Time with my mom: Reflections on senior care (pt. 2)

If you haven’t read part I of this series, please read that here.

My mom and I pulled up to the hotel valet entrance and the experience of just getting from the car to the hotel room we’d share for the next couple days was as challenging a process as I’d experienced getting her ready to leave her care facility.  There is just so much stuff.  To be clear, nothing I write is a complaint. Even the things that sound like complaints aren’t really.  This woman rushed me to the hospital when I fell out of a tree and needed 20 stitches as a 3 year old.  She moved me to a school with more diversity and educational opportunity when I was 7 even though she really didn’t understand the full magnitude of either of those things. She was there at every turn to teach me, to scold me, and most importantly to me as a kid who watched foster brothers and sisters come and go sometimes weekly, she was there to love me.  So when I share the events of this weekend, even the hard ones, they really aren’t complaints in the normal sense.

Other than chasing around a house full of fairly bad-acting foster kids for almost 25 years, my mom didn’t really exercise. So now she moves slowly and needs a wheelchair to go more than 50 feet or so.  Plus, sadly, she’s developed low-grade Parkinson’s, which causes tremors and some related motor deficiencies.  After some difficulty, we got upstairs and settled and I realized the first big challenge of our time together – I was terrified to leave her alone.  What if she fell trying to get to the bathroom? What if she needed something and couldn’t reach me?  I didn’t even want to go down to the front desk – which I had to do to get an extra blanket – for fear that something might go wrong.

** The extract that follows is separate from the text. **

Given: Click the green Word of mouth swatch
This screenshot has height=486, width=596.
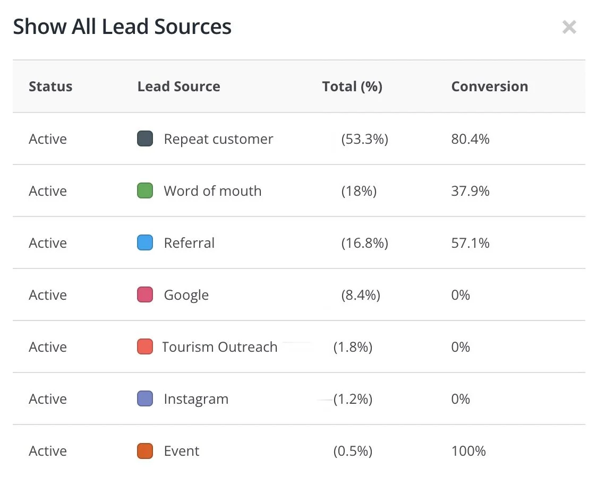Looking at the screenshot, I should coord(145,191).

The first time she did need to go to the bathroom a mix of emotions and thoughts came to me. At 85 and in need of daily care, my mom is no longer particularly modest. But the fact remains that I am a male, she is a female, and she is my mom.  So there was the relatively small but noticeable psychic hurdle I had to clear to help make sure the bathroom “process” all worked out.  Then, as mentioned before, there was the medicated crème I needed to put some gloves on for and apply to a bed sore she’d developed on her backside.  I worked as a Nurses Aide many years ago so the actual mechanics did not present a problem for me.  But I thought about her emotions.  Even with her frailty she still remembers being an independent adult and still wants some of that independence and privacy even though she knows on the one hand she really needs the help.  This is the reality of caring for an aging parent who isn’t in great health. She and I got through it, several times over the weekend actually, but I couldn’t shake the deep emotional pit the thoughts slid me into from time to time.

The first day finished with a lovely dinner at a restaurant called Agustin Kitchen. Although my mom’s memory isn’t great, she remembers vividly her love of steak and shrimp! Hahaha.  There is no better feeling than having the ability to do something nice for a parent that brings a smile to their face. Getting my mom changed and to bed once we’d gotten back to the hotel presented a host of additional challenges, not the least of which was her desire to have both the light and the T.V. on all night once she was actually in bed just for background noise.  But we rolled with it, both slept somewhat spottily, and just quietly enjoyed spending the time together. The next day presented some pretty unique highs and lows and left me thinking a lot about what it is to be a low-income senior, about disabilities generally and about our healthcare system in a very different and direct way.